I will be clipping a 35" mini for a neighbor today. He actually has a LOT more hair than my girls did... We'll see how he looks after - I'll try to get pics (my camera died, so...).

Here's a good shot of one of the fillies I'd done years ago that also pertains to driving (actually she was sold not long after we'd started working her like this and the buyers turned her into a winning hunter pony - ultra small). This pic you can really see the difference in the haircoat - and her head is "cleaned up" but not clipped to the skin. This filly stayed out in pasture w/ only a handful of trees for shelter all winter and did fine. She shivered less overall than the full coated ponies that were wet when it rained and spit sleet here in NC....


----------



## paintponylvr (Oct 30, 2011)

O - and what I'd done in the past was "tape them off" with duct tape. I thought I had pictures of them w/ the tape on, but can't find them now.

Anyway, I tear off strips of duct tape - to a length that I can handle w/o it catching itself. Then I tear that into narrower strips. I start up by the bridle path and work my way down the neck lining the edges up on the underside of the body where the clippers will be. Then I step back and look - you can make adjustments to the tape several times before it loses it's "stick". I go higher up the flanks than any of the diagrams show - following the whirls right there. and I also go up between the butt cheeks.


----------



## Margo_C-T (Nov 2, 2011)

I just do what seems about right to me!
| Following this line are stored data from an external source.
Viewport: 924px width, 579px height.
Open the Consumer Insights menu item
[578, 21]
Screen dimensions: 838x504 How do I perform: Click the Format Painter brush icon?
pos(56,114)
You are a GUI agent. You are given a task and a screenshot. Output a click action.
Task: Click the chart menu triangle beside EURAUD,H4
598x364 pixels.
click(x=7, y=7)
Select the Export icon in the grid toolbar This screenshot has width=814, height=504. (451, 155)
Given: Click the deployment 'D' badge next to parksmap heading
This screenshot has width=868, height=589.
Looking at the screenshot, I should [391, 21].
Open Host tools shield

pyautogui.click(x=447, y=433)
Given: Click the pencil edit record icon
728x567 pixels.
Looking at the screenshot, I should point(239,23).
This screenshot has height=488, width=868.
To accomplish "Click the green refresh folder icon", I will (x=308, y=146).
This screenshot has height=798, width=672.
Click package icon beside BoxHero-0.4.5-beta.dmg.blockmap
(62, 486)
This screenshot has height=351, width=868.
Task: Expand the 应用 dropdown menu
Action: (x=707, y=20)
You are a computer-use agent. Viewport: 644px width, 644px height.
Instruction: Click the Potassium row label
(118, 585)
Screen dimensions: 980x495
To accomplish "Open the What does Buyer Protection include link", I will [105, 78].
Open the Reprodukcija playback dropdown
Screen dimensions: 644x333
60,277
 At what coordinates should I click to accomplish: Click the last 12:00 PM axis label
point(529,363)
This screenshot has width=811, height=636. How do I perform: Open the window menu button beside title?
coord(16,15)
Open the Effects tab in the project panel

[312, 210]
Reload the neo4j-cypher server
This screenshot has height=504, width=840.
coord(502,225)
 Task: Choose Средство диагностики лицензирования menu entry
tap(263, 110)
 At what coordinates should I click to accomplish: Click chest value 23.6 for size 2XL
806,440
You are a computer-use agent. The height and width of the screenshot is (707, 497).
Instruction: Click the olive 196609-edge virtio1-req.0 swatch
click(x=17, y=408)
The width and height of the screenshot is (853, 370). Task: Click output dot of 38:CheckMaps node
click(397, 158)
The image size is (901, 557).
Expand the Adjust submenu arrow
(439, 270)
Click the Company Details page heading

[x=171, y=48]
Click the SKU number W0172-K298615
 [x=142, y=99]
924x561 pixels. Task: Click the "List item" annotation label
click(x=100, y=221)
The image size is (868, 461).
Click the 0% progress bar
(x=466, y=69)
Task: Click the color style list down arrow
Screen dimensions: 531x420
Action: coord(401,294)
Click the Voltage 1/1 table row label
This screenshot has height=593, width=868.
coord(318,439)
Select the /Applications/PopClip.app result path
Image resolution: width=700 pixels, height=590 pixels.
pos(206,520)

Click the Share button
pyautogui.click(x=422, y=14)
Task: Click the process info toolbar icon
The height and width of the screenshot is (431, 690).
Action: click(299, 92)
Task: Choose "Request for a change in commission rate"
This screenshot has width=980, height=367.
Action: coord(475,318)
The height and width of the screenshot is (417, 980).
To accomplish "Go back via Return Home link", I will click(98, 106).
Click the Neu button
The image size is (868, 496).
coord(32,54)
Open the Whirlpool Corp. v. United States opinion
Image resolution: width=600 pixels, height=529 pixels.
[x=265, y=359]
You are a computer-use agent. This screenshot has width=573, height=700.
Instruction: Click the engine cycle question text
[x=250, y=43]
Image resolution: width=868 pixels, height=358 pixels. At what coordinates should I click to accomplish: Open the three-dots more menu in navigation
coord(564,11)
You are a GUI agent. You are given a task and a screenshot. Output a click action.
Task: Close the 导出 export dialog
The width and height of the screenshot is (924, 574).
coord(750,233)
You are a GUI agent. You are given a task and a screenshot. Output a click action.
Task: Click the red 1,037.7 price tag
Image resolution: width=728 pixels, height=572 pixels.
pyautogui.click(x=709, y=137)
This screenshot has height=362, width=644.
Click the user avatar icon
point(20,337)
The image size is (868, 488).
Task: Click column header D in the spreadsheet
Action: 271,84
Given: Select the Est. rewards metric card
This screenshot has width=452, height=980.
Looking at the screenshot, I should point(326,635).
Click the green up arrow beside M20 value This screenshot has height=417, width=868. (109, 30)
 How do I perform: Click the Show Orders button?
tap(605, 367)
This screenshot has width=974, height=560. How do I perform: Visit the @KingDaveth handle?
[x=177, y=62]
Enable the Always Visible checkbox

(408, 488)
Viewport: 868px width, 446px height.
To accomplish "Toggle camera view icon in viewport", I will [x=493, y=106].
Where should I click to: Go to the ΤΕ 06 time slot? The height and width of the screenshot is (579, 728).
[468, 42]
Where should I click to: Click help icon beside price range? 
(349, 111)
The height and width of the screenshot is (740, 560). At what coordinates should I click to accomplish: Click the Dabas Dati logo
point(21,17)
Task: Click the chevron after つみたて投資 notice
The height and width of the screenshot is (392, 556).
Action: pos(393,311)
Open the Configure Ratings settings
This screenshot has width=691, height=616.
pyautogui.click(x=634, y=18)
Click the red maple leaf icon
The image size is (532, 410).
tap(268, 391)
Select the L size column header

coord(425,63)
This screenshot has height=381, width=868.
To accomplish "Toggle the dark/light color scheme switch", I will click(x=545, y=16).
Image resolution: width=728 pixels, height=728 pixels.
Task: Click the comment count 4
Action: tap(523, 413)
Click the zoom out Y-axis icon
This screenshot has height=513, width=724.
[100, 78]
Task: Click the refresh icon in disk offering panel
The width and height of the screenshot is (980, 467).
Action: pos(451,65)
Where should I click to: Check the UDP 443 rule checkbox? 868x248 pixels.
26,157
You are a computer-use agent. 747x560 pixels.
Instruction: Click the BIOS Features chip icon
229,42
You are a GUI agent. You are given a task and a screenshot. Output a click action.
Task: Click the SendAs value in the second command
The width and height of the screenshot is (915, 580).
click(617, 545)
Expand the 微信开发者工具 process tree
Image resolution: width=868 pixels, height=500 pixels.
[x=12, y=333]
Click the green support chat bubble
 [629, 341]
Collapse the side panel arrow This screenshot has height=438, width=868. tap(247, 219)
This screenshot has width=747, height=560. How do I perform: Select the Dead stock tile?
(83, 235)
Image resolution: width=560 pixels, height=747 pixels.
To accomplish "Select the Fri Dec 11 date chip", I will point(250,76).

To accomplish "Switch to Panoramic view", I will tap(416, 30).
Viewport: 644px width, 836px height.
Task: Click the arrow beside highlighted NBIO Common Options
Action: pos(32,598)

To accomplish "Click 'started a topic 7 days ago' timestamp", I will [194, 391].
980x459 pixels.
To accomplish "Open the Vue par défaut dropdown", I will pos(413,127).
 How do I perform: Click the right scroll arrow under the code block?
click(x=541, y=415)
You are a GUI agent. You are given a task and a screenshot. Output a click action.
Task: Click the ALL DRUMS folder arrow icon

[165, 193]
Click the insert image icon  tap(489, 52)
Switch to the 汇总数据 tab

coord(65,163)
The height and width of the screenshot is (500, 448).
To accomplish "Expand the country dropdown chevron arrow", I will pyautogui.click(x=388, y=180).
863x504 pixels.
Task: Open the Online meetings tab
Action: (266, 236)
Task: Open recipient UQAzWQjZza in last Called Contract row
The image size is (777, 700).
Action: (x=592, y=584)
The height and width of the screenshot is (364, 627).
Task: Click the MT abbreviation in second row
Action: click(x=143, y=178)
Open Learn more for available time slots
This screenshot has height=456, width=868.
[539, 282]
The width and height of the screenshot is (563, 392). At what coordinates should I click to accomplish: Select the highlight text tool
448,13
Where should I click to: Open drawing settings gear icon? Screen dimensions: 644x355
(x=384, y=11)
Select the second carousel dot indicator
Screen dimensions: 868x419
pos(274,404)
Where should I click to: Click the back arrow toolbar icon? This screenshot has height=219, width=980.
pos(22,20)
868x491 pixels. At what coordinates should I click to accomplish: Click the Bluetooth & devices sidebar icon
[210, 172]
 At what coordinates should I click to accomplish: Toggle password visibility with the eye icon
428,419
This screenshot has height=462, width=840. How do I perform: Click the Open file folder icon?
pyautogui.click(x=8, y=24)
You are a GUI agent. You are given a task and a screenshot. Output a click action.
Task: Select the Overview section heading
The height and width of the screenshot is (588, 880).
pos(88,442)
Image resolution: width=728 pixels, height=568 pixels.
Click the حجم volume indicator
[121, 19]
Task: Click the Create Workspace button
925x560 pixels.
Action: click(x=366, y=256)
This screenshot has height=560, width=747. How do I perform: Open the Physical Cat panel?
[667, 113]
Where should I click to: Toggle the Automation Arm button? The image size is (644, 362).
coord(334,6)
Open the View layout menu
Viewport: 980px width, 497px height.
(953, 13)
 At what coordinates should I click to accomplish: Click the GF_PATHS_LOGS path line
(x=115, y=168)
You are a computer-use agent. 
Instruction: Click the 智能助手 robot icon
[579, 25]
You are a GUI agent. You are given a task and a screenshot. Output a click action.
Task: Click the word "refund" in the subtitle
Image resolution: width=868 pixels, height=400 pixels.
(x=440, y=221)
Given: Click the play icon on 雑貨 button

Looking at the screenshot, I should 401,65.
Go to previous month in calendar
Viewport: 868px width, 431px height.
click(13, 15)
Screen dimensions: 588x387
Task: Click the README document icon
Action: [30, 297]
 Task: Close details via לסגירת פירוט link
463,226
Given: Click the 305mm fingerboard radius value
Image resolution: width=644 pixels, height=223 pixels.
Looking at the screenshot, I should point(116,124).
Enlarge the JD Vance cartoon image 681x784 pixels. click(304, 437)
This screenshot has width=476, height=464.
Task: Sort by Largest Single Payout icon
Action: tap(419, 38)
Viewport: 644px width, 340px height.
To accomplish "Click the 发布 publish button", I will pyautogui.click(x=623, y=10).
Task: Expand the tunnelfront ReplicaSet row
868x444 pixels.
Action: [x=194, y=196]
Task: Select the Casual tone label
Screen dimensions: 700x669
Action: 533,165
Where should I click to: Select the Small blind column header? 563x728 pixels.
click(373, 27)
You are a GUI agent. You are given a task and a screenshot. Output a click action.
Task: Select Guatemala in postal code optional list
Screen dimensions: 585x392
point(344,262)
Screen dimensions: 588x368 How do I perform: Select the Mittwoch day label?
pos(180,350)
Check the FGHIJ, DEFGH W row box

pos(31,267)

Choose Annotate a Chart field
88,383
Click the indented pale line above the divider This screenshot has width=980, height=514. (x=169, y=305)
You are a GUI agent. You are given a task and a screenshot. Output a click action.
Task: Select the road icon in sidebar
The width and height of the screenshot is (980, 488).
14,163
This means cleaning up under the jaw, clipping with the hair growth down the front of the neck and between the front legs, then under the belly, and going 'up' a bit at the flank and elbows...basically, the areas that will sweat most and stay damp the longest when in full hair coat.

(That said...I was glad I hadn't been driving so hadn't clipped at all last Feb. when the temp went down to -27 here!!)

Margo


----------



## Epona Stable Belgium (Dec 8, 2011)

Hi Elisabeth,

Here you have a winterclip I did on a big horse, I also have printed the pictures of the link to put them in my 'album'.

I do clip sport and mini horses as 2nd job.

this horse is a driving pony.

Good luck with you're winter clip!


----------